Здоровье Муссолини тоже налаживалось. Предписанная доктором Захарие диета и прием гормонов и витаминов избавили его от колик в животе, и, так как он отказывался есть то, что не могут получить другие, Ракеле купила корову и стала сбивать масло. Она привезла на виллу Фельтринелли свою любимую служанку Ирму, и вместе с еще двумя женщинами-романьолками они занялись приготовлением свежей пасты. Муссолини был очень привязан к своей невестке Джине и ее малышке. В Сало за ним последовала и его дочь от Анджелы Курти Елена, которая читала вслух газеты, пока он отдыхал у себя в кресле. Дуче все время мерз, и в доме, по его просьбе, сильно топили. Захарие вспоминал впоследствии долгие, обстоятельные беседы, которые они вели с Муссолини о философии, литературе и политике.
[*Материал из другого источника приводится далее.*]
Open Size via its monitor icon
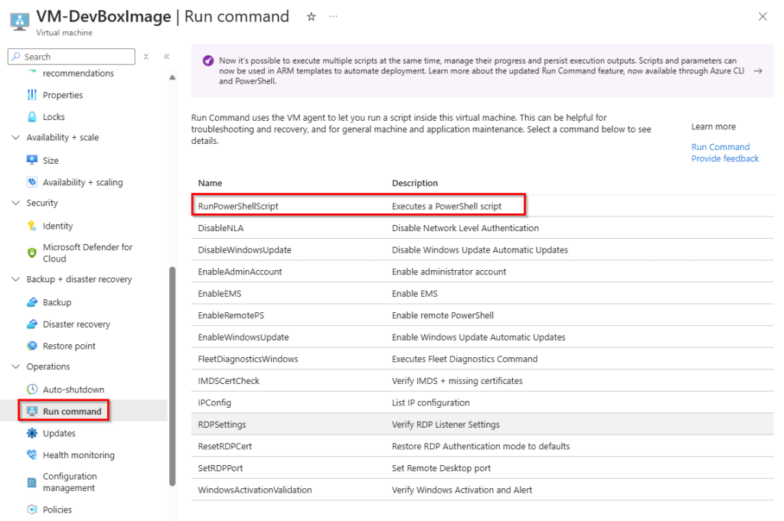Viewport: 784px width, 521px height. (x=32, y=161)
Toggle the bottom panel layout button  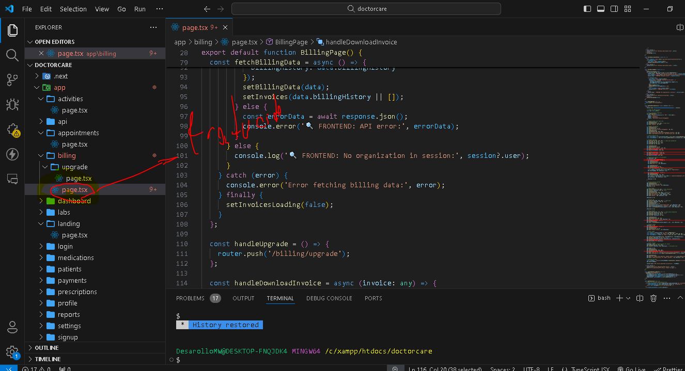pyautogui.click(x=600, y=9)
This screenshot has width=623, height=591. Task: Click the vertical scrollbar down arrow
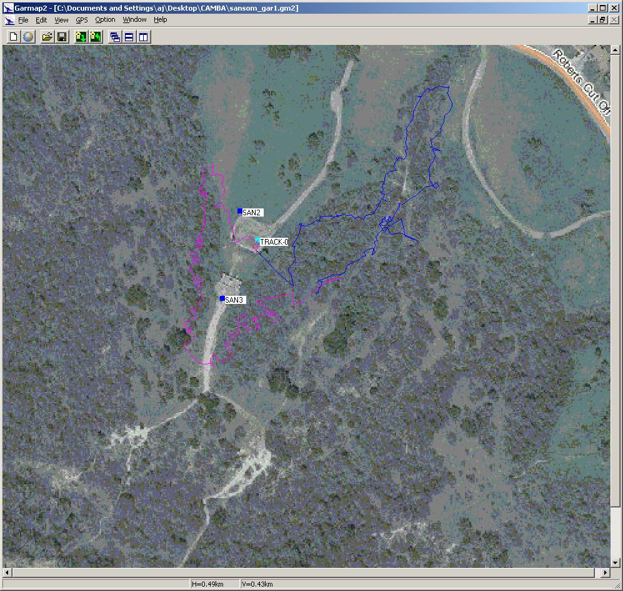click(615, 562)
Он проникся дружеским отношением и даже восхищением к своему пациенту, говорил о нем как о человеке «сильном и мужественном», обладавшим безграничным оптимизмом и по-детски доверчивом.
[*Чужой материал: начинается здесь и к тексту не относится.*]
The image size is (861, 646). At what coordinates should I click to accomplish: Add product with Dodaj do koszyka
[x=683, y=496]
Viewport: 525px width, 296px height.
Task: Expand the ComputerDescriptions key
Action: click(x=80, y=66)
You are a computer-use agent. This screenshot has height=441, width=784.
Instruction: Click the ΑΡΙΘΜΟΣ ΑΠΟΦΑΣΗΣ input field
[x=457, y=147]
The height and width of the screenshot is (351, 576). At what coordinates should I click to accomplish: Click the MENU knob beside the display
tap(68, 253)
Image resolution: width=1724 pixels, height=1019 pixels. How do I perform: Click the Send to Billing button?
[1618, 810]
В остальном, однако, ничего хорошего не происходило. Северные города были заполнены немцами-эсэсовцами и наемниками, которые чинили репрессии против гражданского населения и вели борьбу со все более организованным и все лучше вооруженным Сопротивлением. Шпионы и информаторы богатели за счет вымогательства, и в каждый полицейский участок потоком шли анонимные доносы на прячущихся евреев и партизан. В июне для того, чтобы регулировать расплодившиеся незаконные банды, Паволини собрал из сорока тысяч самых рьяных и правоверных фашистов, i puri e i duri, то есть «чистых и стойких», новую силу, получившую название Brigate Nere, «Черная бригада». На самом деле эти люди, головорезы и садисты, были максимально далеки от чистоты. Паволини стал одержим смертью. Некогда изысканный и элегантный, он перестал бриться, был теперь угрюм и груб и носился в открытом автомобиле с телохранителем по деревням, инспектируя своих набранных воинов. Гражданская война вступила в самую кровавую фазу.

Днем 20 июля 1944 года, вскоре после того, как подложенная Клаусом фон Штауффенбергом в штаб-квартире Гитлера бомба убила четырех человек, но лишь слегка ранила Гитлера, Муссолини прибыл в Германию. Он был разгневан ужасными условиями, в которых содержались угнанные в Германию итальянские рабочие, и ставшими регулярными депортациями евреев из Северной Италии в лагеря смерти, и посягательствами Германии на Трентино – Южный Тироль и Триест. Гитлер пообещал вмешаться, но слова не сдержал. «Слишком поздно, – сказал по возвращении Муссолини, – я выпил эту чашу яда до дна». Бледный и поверженный, он объяснил Ракеле: «У побежденных друзей нет». Муссолини прошел в жизни через многое: романьолец, популист, элитист, социалист, диктатор. В течение двух десятилетий он пользовался восхищением и обожанием, которое выпадает обычно только на долю кинозвезд. И все же он позволил дать себя соблазнить, поверил, что с Германией за спиной он сумеет сделать Италию игроком на мировой сцене. Теперь же Муссолини был в кулаке у Гитлера, марионеткой немцев, пытающейся увлечь оставшихся сторонников обещаниями, который, как он сам знал, сдержать он уже не сможет.